Get your healthy eating habits back on track with these three quick and easy recipes.
Low Fat Chicken Salad Sandwich
Serves 2 – 3
- 2-3 pieces Low GI Seeded Brown Bread
- 250g cooked skinless, boneless chicken breasts
- 80g (2 stalks) celery
- ½ apple
- 4 tbsp low fat/fat free plain yoghurt
- 2 tbsp wholegrain mustard
- Pinch of salt and pepper
- Fresh herbs to serve
- Cut the chicken into small cubes and put into a large bowl.
- Cut the celery into similar sized slices and add to the chicken.
- Thinly slice the apple and add to the celery and chicken.
- Pour in the yoghurt and mustard and stir to combine.
- Season with a pinch of salt and pepper.
- Toast the bread and place a slice on each plate. Share the chicken salad between the toasts and garnish with fresh herbs.
Salad on a stick
Serves 4 – 6
- 2 ripe Italian tomatoes
- 4 Israeli cucumbers
- 2 rounds feta cheese
- 4 baby gem lettuces
- 6 bamboo sticks
- Wash all the ingredients. Cut the lettuce in half, quarter the tomatoes, and cut the cucumbers into rings.
- Thread the ingredients onto skewers and serve.
Drizzle with a balsamic reduction and olive oil, and serve with ciabatta bread – it makes a great starter.
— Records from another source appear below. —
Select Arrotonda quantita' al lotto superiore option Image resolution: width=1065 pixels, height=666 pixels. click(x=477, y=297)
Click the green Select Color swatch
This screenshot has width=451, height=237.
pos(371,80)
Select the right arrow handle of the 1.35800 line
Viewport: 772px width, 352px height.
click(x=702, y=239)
- 1 ½ cups Pouyoukas whole rolled oats
- 1/3 cup of your choice of chopped / sliced nuts
- 1 / 3 cup Pouyoukas omega seed mix
- ½ cup goji berries, or your choice of dried fruit
- ½ teaspoon ground cinnamon
- ½ teaspoon salt
- 2 tbs xylitol
- 2 tbs honey or maple syrup
- 1 tsp vanilla extract
- 2 tbs coconut oil
- In a large bowl, combine the Pouyoukas whole rolled oats, nuts, the seed mix, cinnamon and salt, and mix well.
- Whisk the xylitol, honey or syrup, vanilla and oil together in a smaller bowl.
- Pour the wet mixture over the dry mixture and toss until the oats are thoroughly coated.
- Spread the granola evenly on a baking sheet and bake at 180°C for 20 – 30 minutes.
- Stir every 10 minutes until browned. Add the goji berries / dried fruit in the last five minutes of baking.